Most large companies (and many that are midsize or even small) have been struggling to overcome customer service and data silos for decades.
Sadly, this problem--in spite of it being widely recognized as one of the biggest barriers when it comes to delivering a consistent end-to-end customer experience--hasn’t gone away. And it won’t, until a true outside-in view of the experience from your customers' perspective is used to see precisely where barriers exist as they cross silos in an attempt to reach their goals, and changes are made as a result.
That’s why, if your company is serious about making it easier for customers to do business with you, identifying your silos and understanding how your customers interact with you across these silos is critical.
What Kinds Of Silos Do You Have?
Every organization has silos. They are usually based on functions (finance, marketing, and sales, for example); or channels (Web, call center, and retail); or other departmental or organizational schemes. Very few companies actually organize around customers.
If they did (and many of those that do), they would look at these functional or organizational capabilities more as “centers of excellence” than silos, with each focused on their part of the customer experience, having a clear understanding of how the overall experience is affected by their efforts. Under this structure, silos of any kind are:
• Totally transparent, allowing employees across the organization to “see inside and across” other silos with an understanding of how each group's actions affect customer perceptions in the context of an end-to-end experience.
• Integrated, in that the “below the line” systems, processes, capabilities, data, and apps that support and inform experiences across the customer journey enable the seamless hand-off of customers from one system or process to another.
• Porous, in the context of information and data about your customers and what they do flowing in and out of each silo to and from people and groups in other parts of the organization.
Unfortunately, this isn’t a common reality. Studies conducted recently by organizations including Forrester Research Inc., the American Management Association, and others show that the vast majority of executives believe that not only do they have silos, but that those silos are having a significant negative effect on their organizations.

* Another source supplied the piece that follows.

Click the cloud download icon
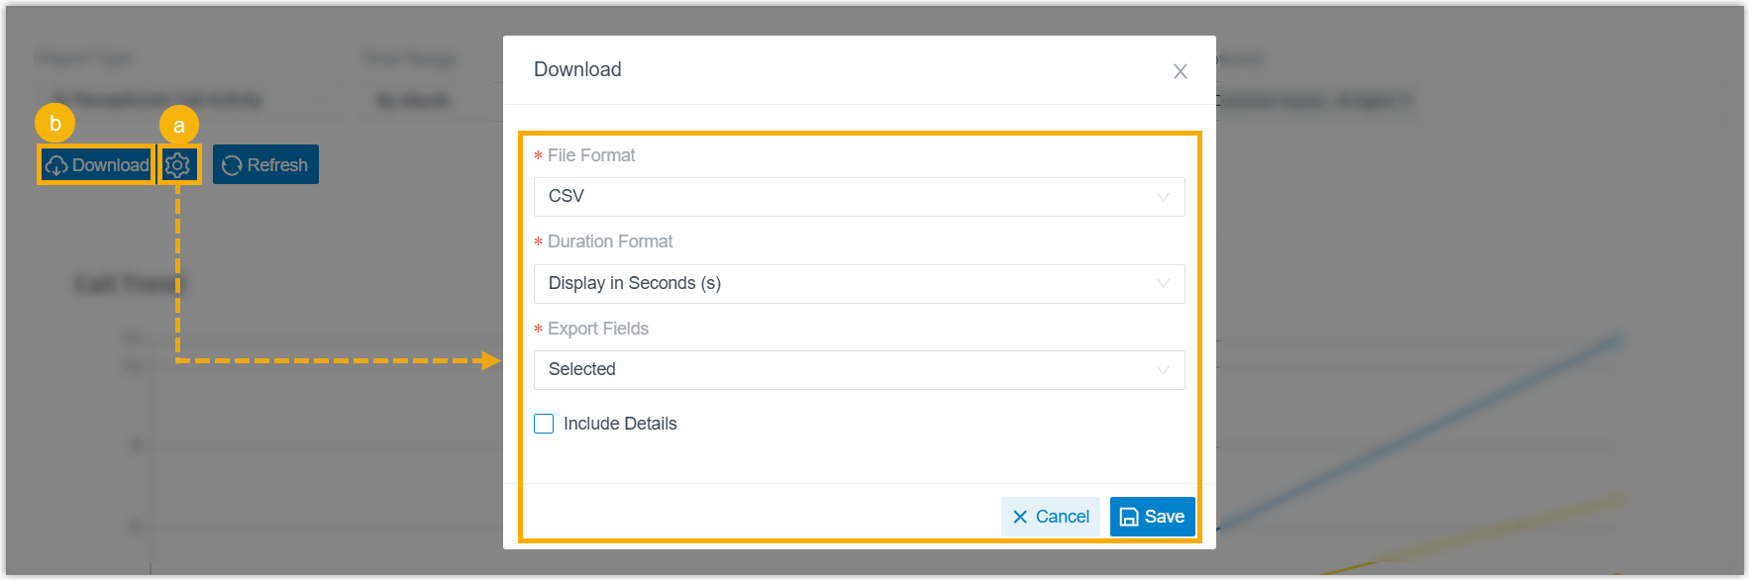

And they’re right. Because we hear from customers all the time about their frustrations as they attempt to accomplish goals when they deal with companies like these across channels or functions. And these frustrations are growing--because customer expectations for better and more consistent cross-channel experiences have radically increased.
Customer Experience Goes Across Organizational Silos
The reality is that customer experiences don’t nicely fit into individual silos, regardless of type. Customers interact with a company horizontally, across silos, bouncing from the Web to the call center, or from marketing to sales.
Time and again, we see that managers and employees within each silo are often doing their level best to deliver great customer experiences within the context of their “silo” with the incentives and reward structures they operate under to do so.
The problem is, even when each group is doing its best, it can feel disconnected and broken to your customer. From the customer's perspective, it can be schizophrenic and annoying when the experience of working with the call center or a sales group is completely different from the experience of dealing with accounting, customer service, or installation.
Silos Are Squeezing Customers Out The Door
We see this play out in countless frustrating ways: Customers spend significant time repeating the most basic information: name, account numbers, passwords, and more, every time they transact on the Web, over the phone, and in-person. Or employees don’t have access to customer histories, much less their wants and needs, and--with a few notable exceptions, such as Amazon or Zappos--corporate Web sites don’t remember what a customer has purchased, what they did, where they looked, or what interests them.
Worse yet, as a result of this, your customers can tell that they’re not seen as individuals, and that their wants and needs are neither addressed nor understood. When people inside these silos are making decisions and are taking action independent of an understanding of the customer's overall experience, it should not be surprising when those experiences are viewed as inconsistent.
Nor should it be surprising when customers vote with their feet and simply leave. Because they do.
Today, 89 percent of retail customers have said they will (or have) stopped doing business with a company after a single poor customer experience. This compares to a total of 66 percent of business customers who say they’ll leave, with the lower number likely due to the greater hassle for them to switch. (An assertion anecdotally backed up by the fact that 95 percent of business customers will tell others about a bad experience, compared to “only” 79 percent of consumers.)
Start By Understanding Your Customer Journey
If you suspect organizational silos are creating barriers for your customers and are looking for a place to start, one approach is customer journey mapping. Designed to get at an understanding of the journey from the customer's perspective, it doesn’t have to be expensive or complex (though it certainly can be).
While actually defining the customer journey from the outside-in means you must have actual (read: research-driven) customer insights, a well-designed internal (“voice of the business”) journey map is, in fact, a good way to understand the basic issues, giving you a foundation from which to further define and ultimately solve those issues. And even if you’re a customer journey mapping beginner, there are plenty of resources to help you get started.
By identifying what the customer experience is across an individual or series of journeys--and prioritizing importance to the customer and identifying pain along the way--you can start to connect up where below-the-line systems in different silos create barriers.
The bottom line is this: Whatever business you’re in, and whichever customers you serve, the importance of improving their experiences is greater than ever. And while the work it takes certainly isn’t either simple, looking at ways to knock down your silos is a great place to start.